(Saved data entries)

"""

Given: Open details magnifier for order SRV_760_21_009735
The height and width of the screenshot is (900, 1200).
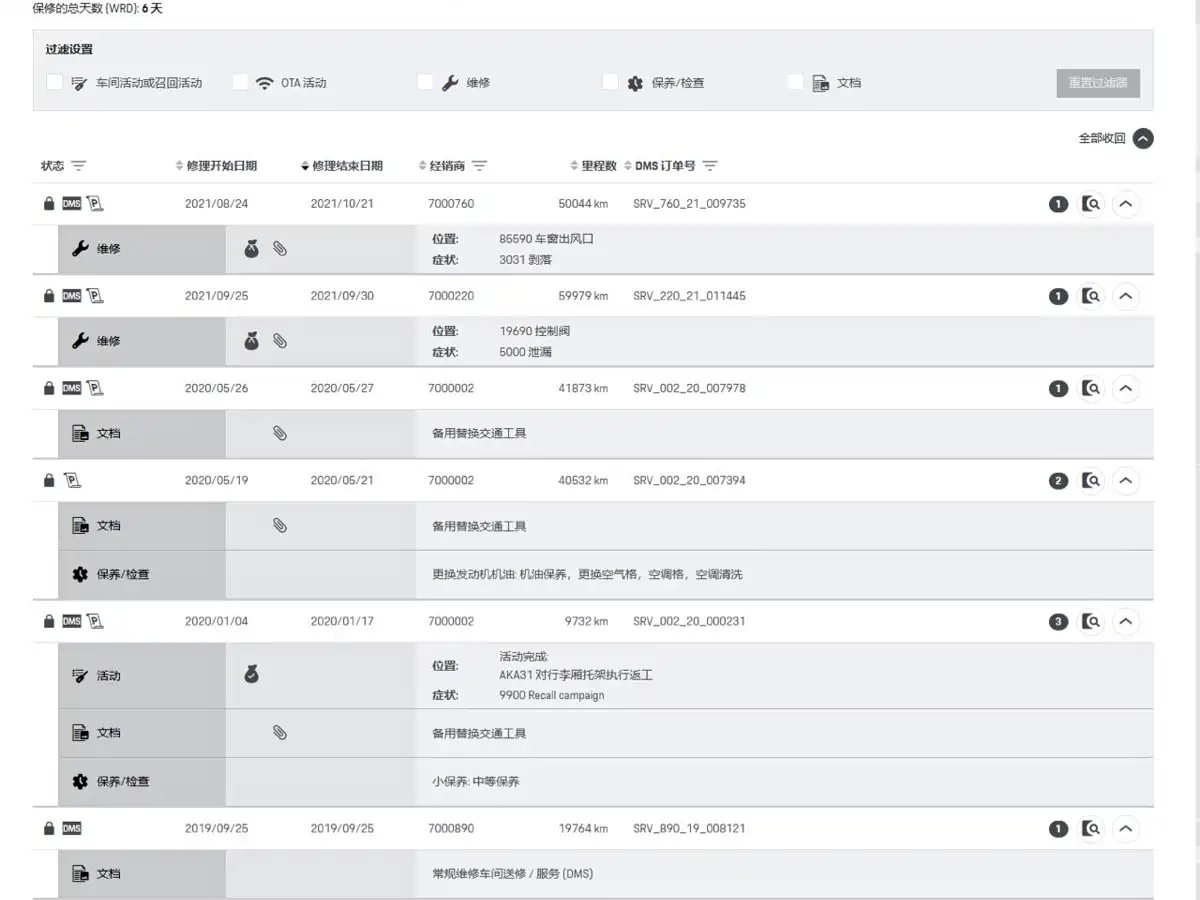Looking at the screenshot, I should coord(1091,204).
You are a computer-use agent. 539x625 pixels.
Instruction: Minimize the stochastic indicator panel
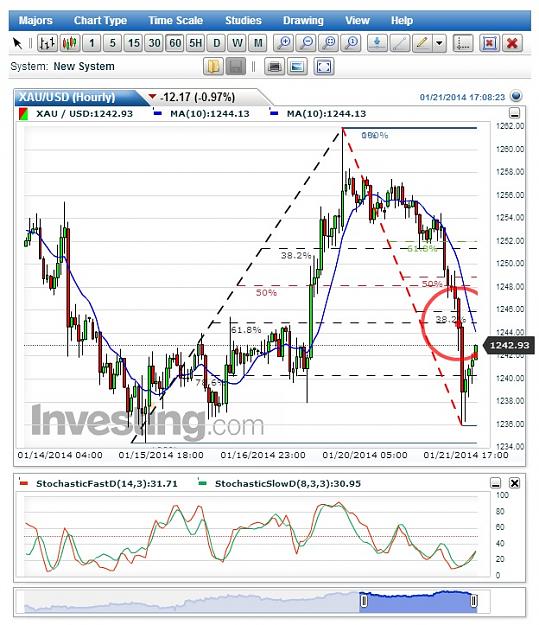496,483
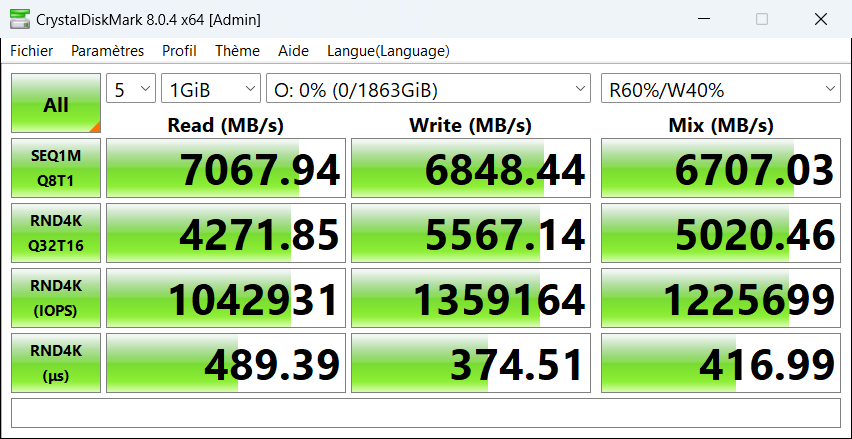Expand the R60%/W40% mix ratio dropdown
The height and width of the screenshot is (439, 852).
point(721,90)
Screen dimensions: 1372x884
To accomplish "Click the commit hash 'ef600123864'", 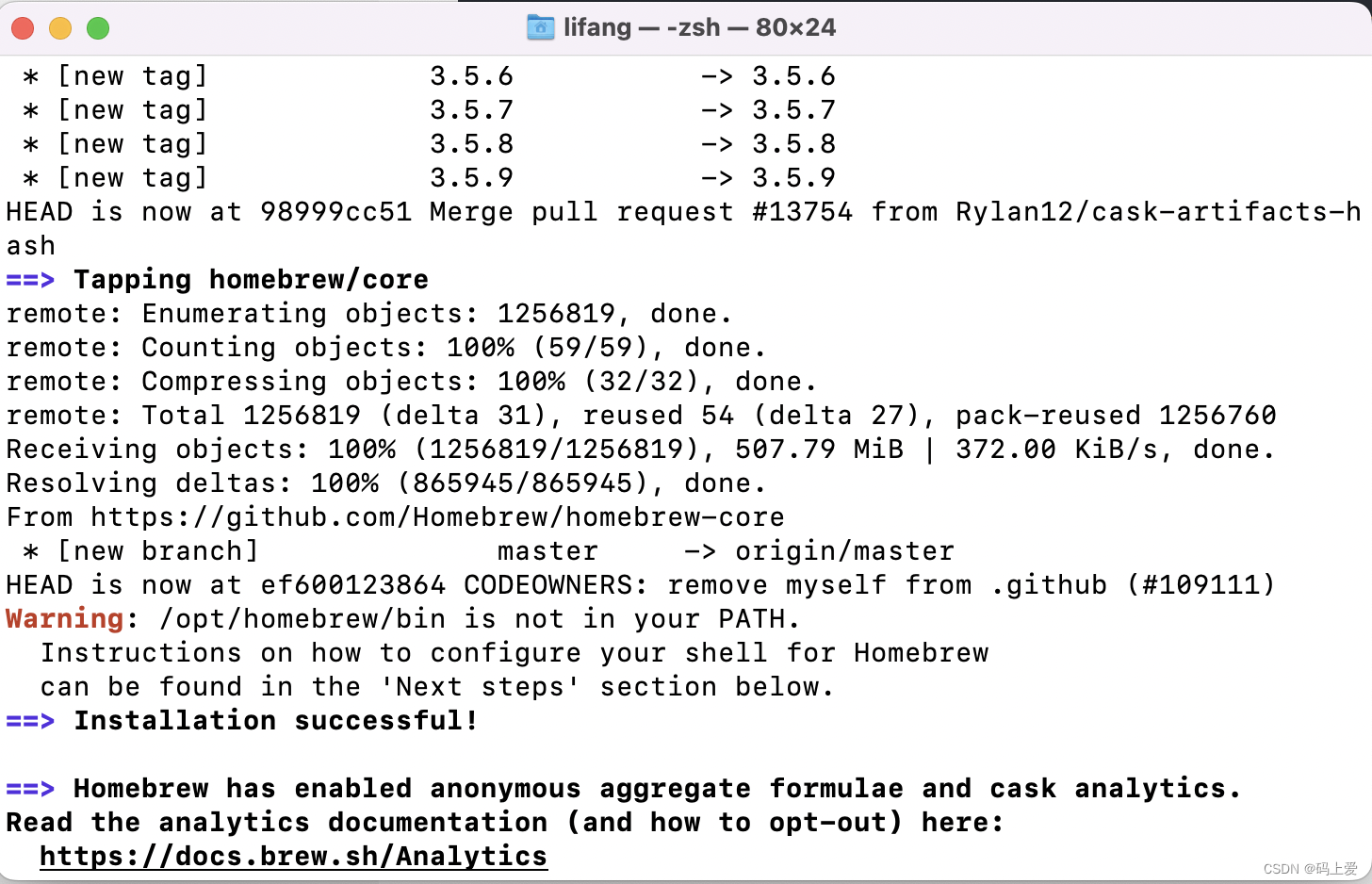I will 353,585.
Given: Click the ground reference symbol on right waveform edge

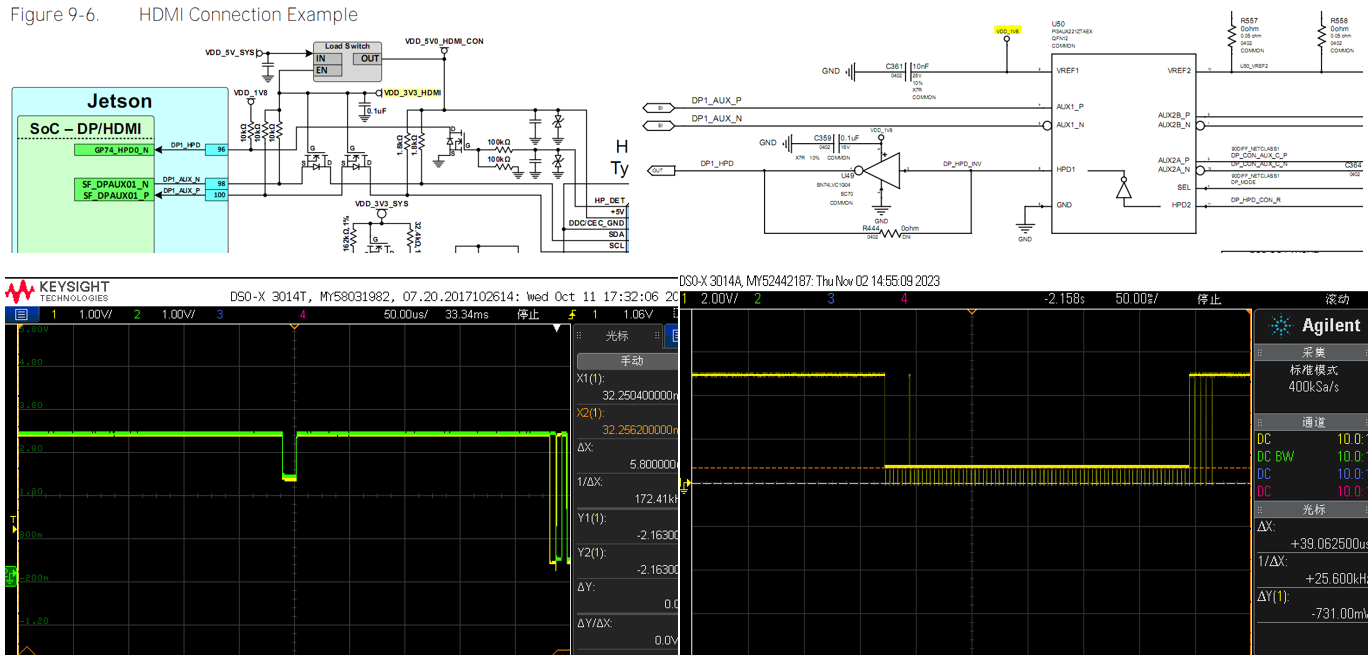Looking at the screenshot, I should [x=686, y=487].
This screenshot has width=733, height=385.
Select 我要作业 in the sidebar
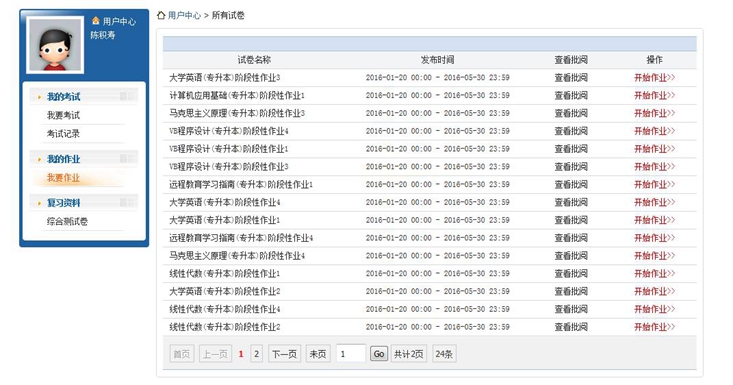point(63,178)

"""

Goal of the exercise
Reproduce the data above line for line, from its first line through the line containing "Screen dimensions: 1372x884", both ends included, with the pictures omitted and nothing more.

Solution to this exercise
Given: Open details magnifier for order SRV_760_21_009735
The height and width of the screenshot is (900, 1200).
Looking at the screenshot, I should coord(1091,204).
You are a computer-use agent. 539x625 pixels.
Instruction: Minimize the stochastic indicator panel
496,483
Expand the R60%/W40% mix ratio dropdown
The height and width of the screenshot is (439, 852).
point(721,90)
Screen dimensions: 1372x884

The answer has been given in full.